Era cresciuto, e non poco: dall'essere alto un metro e sessanta si era allungato di una ventina di centimetri, i muscoli si erano scolpiti, la voce si era fatta più rauca e i lineamenti più marcati. Se da piccolo era bello, adesso era una favola.

Perché doveva capitare tutto a me? Prima Effie, incinta alla veneranda età di sedici anni, poi il ritorno di Boy... cos'altro voleva il mondo da me?

La mia amica stava male, molto male, non aveva ancora detto ai suoi genitori che aspettava un bambino. Mangiava poco per non far vedere che fianchi e seni si erano ingrossati, aveva persino segretamente prenotato dal ginecologo per abortire. Avremmo potuto parlarne con mia madre, ma Effie aveva insistito dicendo di no.
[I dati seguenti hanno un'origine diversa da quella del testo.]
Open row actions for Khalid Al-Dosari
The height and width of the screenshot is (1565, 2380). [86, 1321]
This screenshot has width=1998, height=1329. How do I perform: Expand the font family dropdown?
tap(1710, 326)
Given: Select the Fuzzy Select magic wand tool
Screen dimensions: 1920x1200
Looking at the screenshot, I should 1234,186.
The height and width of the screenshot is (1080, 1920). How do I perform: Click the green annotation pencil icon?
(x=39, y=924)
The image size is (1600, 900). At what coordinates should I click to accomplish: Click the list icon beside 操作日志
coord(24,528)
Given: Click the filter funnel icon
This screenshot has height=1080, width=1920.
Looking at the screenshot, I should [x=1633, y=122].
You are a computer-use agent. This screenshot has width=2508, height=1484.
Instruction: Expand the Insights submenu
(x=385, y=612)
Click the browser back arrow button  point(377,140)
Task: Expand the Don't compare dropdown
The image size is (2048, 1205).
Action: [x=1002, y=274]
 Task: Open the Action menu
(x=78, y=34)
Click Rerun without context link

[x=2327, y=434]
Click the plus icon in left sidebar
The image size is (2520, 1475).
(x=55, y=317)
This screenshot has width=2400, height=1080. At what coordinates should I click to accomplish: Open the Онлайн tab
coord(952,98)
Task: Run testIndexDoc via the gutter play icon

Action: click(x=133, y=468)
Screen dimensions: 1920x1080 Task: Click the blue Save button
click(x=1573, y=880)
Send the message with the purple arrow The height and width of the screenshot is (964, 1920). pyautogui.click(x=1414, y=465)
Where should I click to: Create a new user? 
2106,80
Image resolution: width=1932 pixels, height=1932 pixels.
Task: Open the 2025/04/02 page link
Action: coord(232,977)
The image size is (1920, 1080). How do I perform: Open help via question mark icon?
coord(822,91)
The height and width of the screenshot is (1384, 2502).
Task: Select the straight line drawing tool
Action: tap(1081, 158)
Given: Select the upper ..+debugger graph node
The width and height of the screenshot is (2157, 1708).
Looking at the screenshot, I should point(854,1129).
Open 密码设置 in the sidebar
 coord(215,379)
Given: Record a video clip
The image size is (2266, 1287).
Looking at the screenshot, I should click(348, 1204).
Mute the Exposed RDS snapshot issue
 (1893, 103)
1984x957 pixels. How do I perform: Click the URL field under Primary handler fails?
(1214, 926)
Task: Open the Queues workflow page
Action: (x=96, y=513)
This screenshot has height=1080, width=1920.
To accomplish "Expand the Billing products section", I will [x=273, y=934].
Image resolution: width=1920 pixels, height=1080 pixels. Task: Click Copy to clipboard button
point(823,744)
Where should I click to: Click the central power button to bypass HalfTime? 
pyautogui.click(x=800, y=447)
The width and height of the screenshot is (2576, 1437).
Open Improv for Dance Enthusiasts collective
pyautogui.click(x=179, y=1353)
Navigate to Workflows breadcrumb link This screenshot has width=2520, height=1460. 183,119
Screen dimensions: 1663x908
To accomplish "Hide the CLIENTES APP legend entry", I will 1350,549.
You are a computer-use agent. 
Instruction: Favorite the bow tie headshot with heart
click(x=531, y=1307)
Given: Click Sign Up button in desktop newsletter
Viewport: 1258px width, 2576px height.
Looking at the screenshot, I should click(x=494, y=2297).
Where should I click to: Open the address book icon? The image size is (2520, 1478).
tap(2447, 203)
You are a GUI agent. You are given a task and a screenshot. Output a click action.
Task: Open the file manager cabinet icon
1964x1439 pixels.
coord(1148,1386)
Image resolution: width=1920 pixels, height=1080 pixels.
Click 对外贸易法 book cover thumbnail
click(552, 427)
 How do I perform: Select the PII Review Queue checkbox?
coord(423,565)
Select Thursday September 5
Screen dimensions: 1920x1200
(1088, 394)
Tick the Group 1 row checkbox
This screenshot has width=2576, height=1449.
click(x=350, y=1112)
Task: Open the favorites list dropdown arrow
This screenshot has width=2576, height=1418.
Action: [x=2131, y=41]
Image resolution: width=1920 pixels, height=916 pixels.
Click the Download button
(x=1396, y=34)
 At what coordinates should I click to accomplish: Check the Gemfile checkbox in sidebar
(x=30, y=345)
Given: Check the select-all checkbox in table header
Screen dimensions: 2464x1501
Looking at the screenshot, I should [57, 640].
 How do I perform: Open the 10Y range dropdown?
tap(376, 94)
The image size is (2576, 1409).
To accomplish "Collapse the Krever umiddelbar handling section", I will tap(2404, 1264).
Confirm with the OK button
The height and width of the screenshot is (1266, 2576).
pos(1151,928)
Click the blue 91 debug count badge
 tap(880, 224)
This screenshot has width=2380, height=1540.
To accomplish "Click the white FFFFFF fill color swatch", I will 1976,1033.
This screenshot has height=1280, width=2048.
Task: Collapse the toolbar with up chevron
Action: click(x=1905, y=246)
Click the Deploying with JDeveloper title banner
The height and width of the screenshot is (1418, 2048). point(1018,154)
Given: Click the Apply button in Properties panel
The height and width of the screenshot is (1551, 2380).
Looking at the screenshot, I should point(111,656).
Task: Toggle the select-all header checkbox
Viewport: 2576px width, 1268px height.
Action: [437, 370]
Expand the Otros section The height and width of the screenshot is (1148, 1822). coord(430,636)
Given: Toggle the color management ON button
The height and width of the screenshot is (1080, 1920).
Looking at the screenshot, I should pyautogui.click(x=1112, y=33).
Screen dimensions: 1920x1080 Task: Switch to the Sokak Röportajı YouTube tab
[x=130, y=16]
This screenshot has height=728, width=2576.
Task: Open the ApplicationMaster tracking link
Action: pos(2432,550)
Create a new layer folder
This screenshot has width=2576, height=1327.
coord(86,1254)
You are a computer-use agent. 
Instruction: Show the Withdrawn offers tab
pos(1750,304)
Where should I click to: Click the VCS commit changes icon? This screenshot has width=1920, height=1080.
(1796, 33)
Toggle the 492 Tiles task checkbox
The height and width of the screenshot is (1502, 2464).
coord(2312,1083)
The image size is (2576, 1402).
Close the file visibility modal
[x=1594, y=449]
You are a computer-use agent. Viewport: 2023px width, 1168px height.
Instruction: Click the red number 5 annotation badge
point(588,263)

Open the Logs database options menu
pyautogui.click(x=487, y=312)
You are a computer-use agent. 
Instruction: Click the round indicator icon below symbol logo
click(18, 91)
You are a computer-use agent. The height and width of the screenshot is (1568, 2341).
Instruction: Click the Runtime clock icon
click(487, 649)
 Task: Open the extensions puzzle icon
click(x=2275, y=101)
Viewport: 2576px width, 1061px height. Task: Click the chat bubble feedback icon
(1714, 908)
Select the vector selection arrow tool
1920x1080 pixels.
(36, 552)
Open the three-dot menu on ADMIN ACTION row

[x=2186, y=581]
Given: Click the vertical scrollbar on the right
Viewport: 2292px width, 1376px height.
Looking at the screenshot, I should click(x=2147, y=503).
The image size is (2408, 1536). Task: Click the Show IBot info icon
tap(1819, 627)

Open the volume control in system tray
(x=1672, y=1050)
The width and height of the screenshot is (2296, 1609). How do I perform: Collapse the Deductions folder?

Per quanto riguardava Boy, Ryan insisteva sempre nel farci passare un po' di tempo insieme ed era l'ultima cosa che volevo fare.

Per questo mi ritrovavo da sola in un locale gestito da una coppia di hippie fermi agli anni settanta, dove sparavano musica di quel tempo. Era una vera tortura per le mie orecchie, ma almeno lì Ryan non mi avrebbe trovata. Nonostante fosse tra i miei amici più cari quel ragazzo aveva idee molto strane e il suo obbiettivo era sempre e solo uno dal primo anno di liceo: trovarmi un ragazzo. Stavolta, però, mi sembrava molto convinto con Boy, anche se ignorava il fatto che ci conoscessimo.

Seduta su una sedia di fronte al bancone, intenta a sorseggiare una Fanta, mi lasciai invadere dai ricordi. Una bambina con un'orribile frangia ribelle e una matassa scura di capelli che d'estate frequentava il corso di nuoto solo per un motivo, e quel motivo si chiamava Basil. Era un nome strano, insolito, lui diceva che suo nonno si chiamava così. Basil era di un anno più grande, ma per la bambina l'età non contava perché ormai era già innamorata di quel ragazzino dagli occhi scuri che manifestava un vero istinto fraterno per lei. La bambina si era impegnata al massimo per imparare a nuotare bene e finalmente entrò nella squadra agonistica di nuoto, dove c'era Basil. Ma lì, insieme alla sua cotta, c'era Sequoia, una ragazza bellissima tale e quale alle Barbie con cui la bambina giocava. Conosciuta Sequoia, Basil ormai non passava più tempo con la piccola Sheri, che per riavere le attenzioni che tanto bramava iniziò a comportarsi come lei. Otto anni dopo conservavo ancora quell'atteggiamento disprezzante.

Mentre ero immersa nei miei pensieri una donna si sedette vicino a me. Amavo studiare le persone, cercando di capire qualcosa di più sul loro comportamento. Era alta nella media, vestita bene, i capelli marroni ben pettinati e sugli occhi leggermente a mandorla vi era un'ombra di eye-liner.
Ordinò un caffè espresso, e quando lo bevve tenne lo sguardo fisso verso il legno del bancone, segno che non era lì per cercare un uomo. Pensai che una donna come lei dovesse aver avuto una storia tumultuosa dalla quale non si era ancora ripresa del tutto.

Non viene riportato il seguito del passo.